*Listed records*:

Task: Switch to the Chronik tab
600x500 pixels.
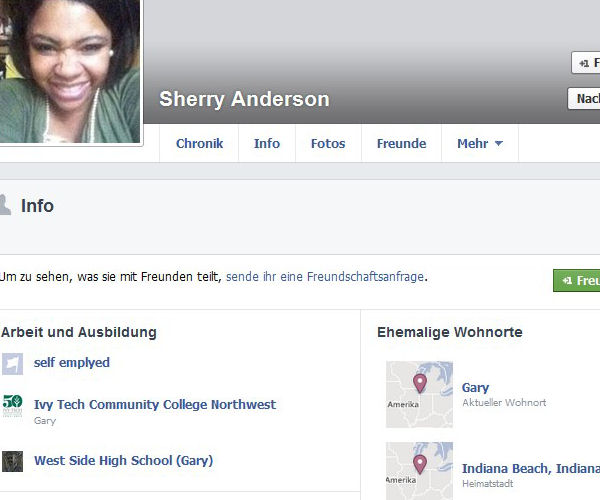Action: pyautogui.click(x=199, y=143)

...

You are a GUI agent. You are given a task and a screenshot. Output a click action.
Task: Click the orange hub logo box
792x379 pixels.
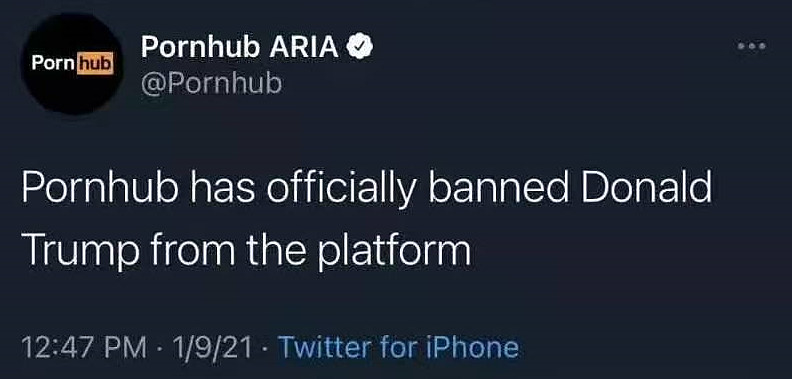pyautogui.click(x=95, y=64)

==

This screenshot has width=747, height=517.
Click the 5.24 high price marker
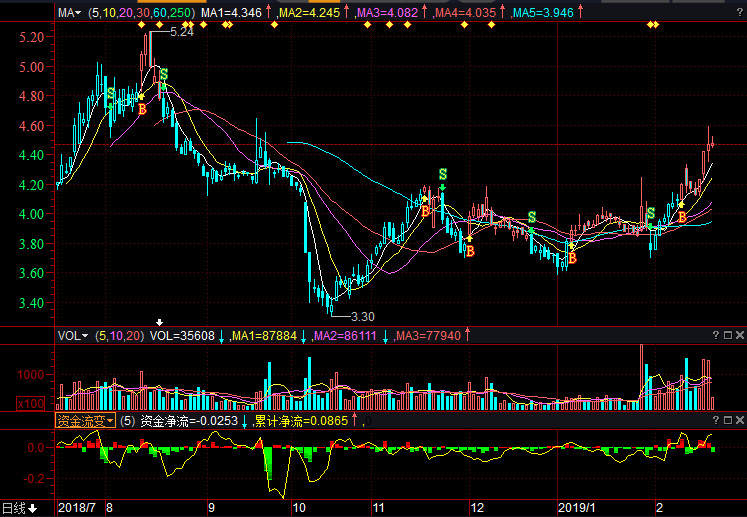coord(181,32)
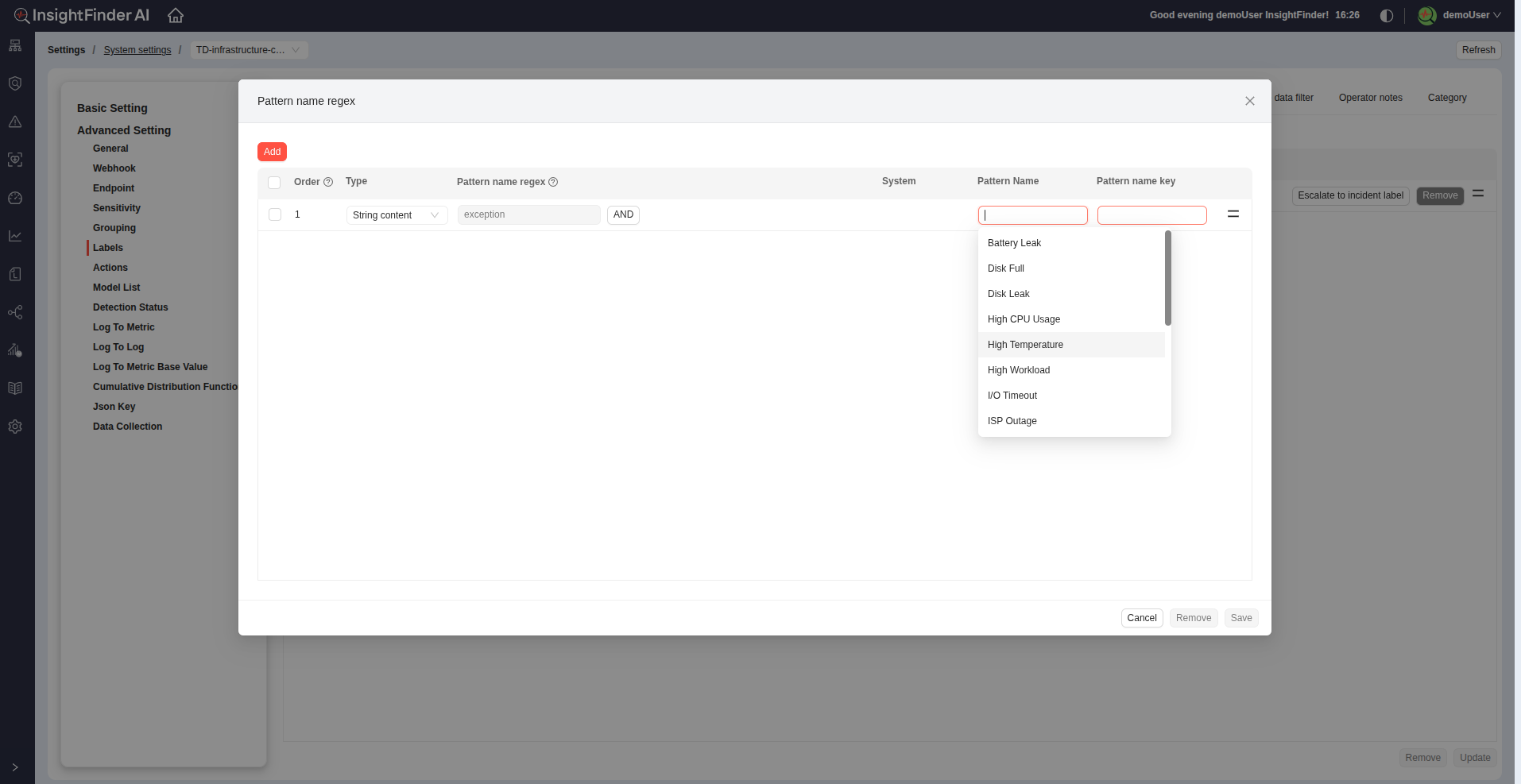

*What is required*:
Within the listing above, the lines holding "screenshot" should be counted. Give only the number.

*Result of the task*:
2